## TASK DETAILS
Wherever the word "size" turns up in a line of the entries, copy that line.

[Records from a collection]
+++

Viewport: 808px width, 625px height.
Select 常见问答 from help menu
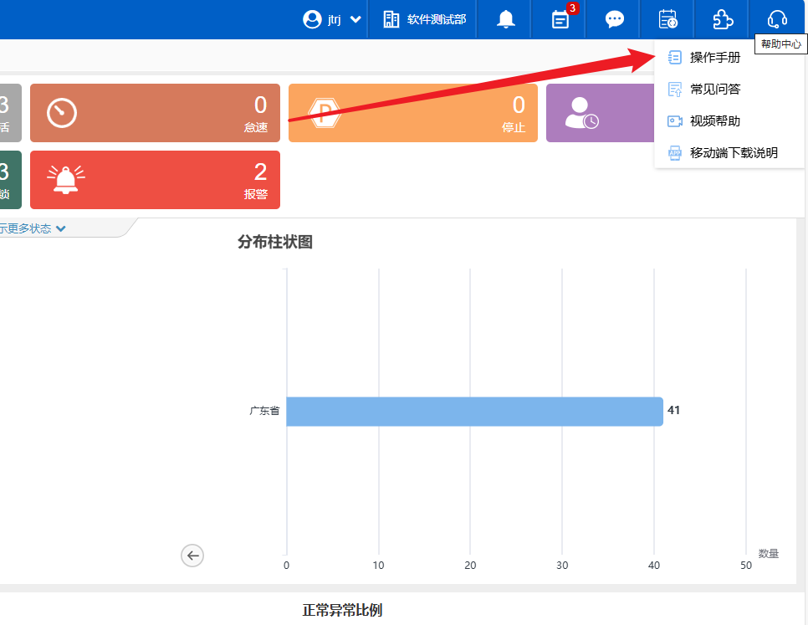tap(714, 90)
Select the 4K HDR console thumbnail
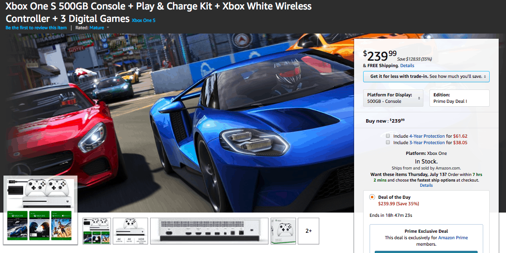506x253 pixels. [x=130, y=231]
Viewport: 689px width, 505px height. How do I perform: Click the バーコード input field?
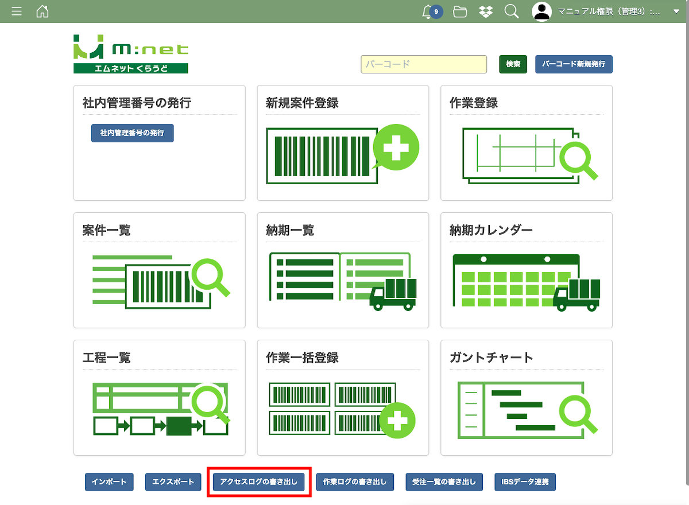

+++

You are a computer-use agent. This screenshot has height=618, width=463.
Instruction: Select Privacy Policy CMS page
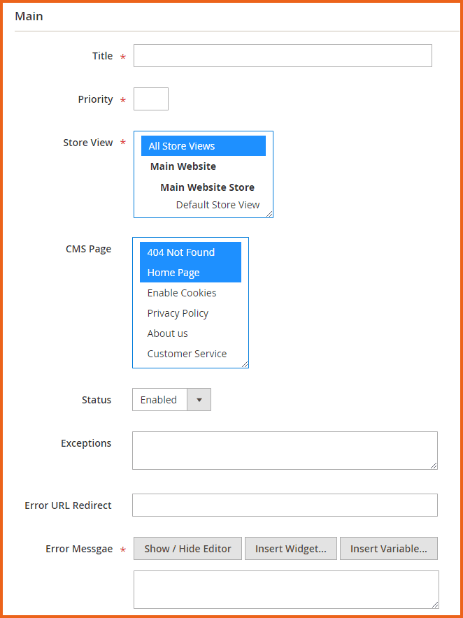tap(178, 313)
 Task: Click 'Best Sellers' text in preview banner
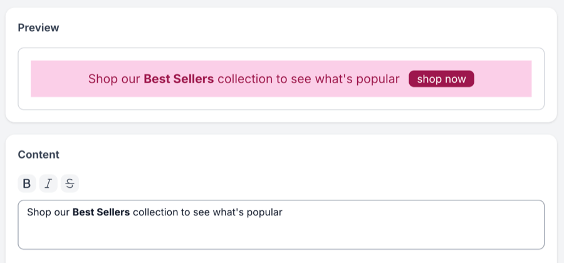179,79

+++

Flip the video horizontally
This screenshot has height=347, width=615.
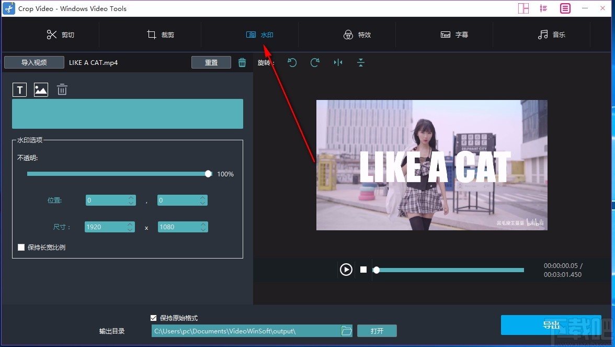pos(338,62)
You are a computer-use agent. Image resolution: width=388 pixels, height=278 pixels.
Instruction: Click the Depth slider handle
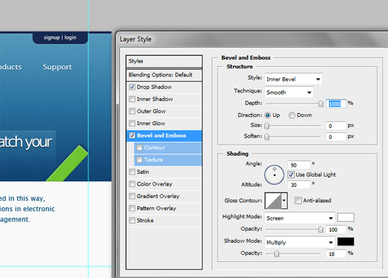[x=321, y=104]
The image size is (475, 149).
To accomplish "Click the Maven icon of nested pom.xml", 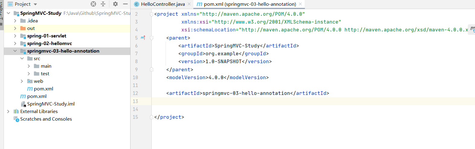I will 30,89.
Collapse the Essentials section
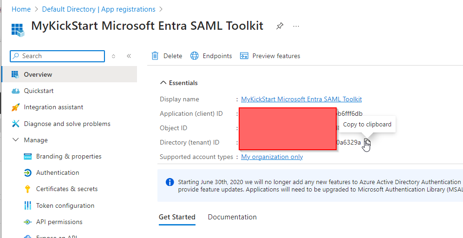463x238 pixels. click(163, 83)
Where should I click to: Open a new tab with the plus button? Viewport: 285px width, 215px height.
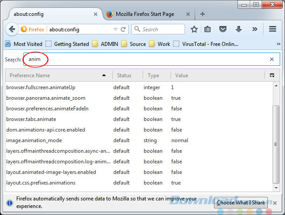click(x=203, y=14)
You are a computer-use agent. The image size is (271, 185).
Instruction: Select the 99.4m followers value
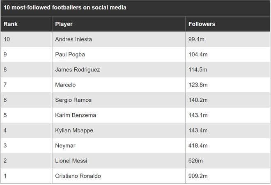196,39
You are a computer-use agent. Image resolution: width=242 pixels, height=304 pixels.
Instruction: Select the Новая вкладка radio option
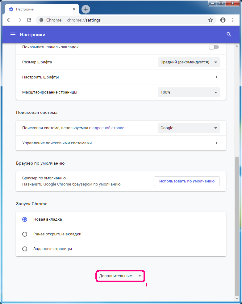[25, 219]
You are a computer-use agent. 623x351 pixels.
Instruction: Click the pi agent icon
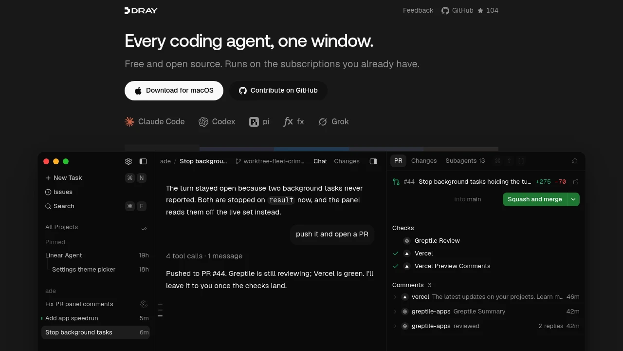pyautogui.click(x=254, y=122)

+++

## REPLY TO THE TASK
The image size is (475, 149).
You are a computer-use agent. The image size is (271, 185).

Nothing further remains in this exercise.